Exercise aim
Look through the data below and return each line where "пиво" appears.

Entries provided

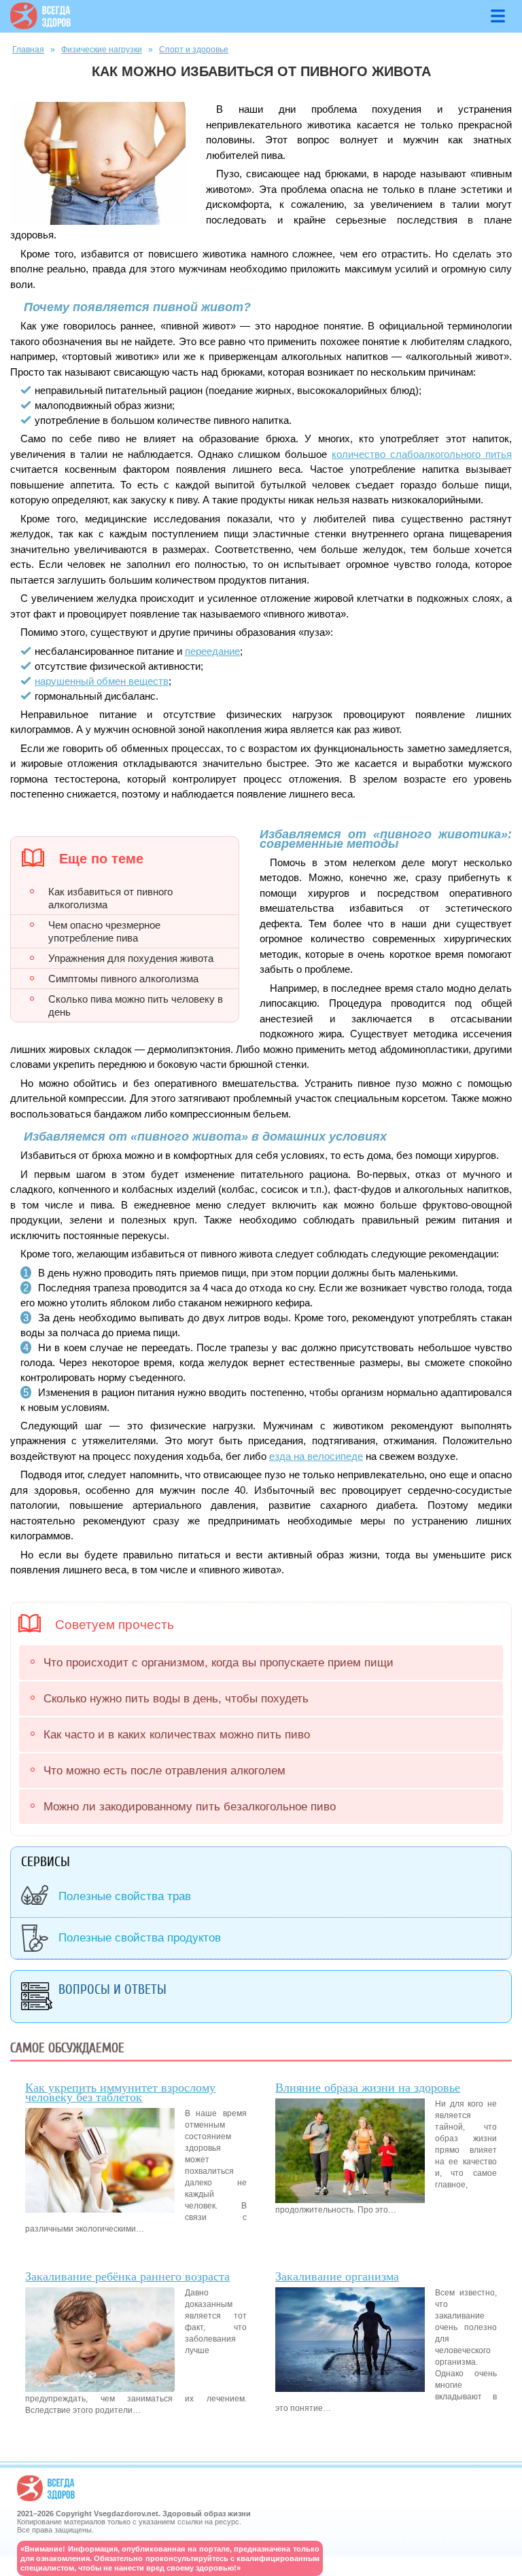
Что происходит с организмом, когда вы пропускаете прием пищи (219, 1662)
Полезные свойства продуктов (139, 1937)
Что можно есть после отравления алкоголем (164, 1770)
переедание (212, 651)
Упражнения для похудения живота (130, 958)
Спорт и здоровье (193, 49)
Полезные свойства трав (124, 1896)
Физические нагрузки (101, 49)
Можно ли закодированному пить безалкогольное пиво (190, 1806)
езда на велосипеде (316, 1456)
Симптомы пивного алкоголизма (123, 978)
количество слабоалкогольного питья (422, 454)
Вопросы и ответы (112, 1989)
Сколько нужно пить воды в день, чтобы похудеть (176, 1698)
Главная (28, 49)
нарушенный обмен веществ (102, 681)
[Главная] (40, 25)
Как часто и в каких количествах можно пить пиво (177, 1734)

Exercise result
Можно ли закодированному пить безалкогольное пиво (190, 1806)
Как часто и в каких количествах можно пить пиво (177, 1734)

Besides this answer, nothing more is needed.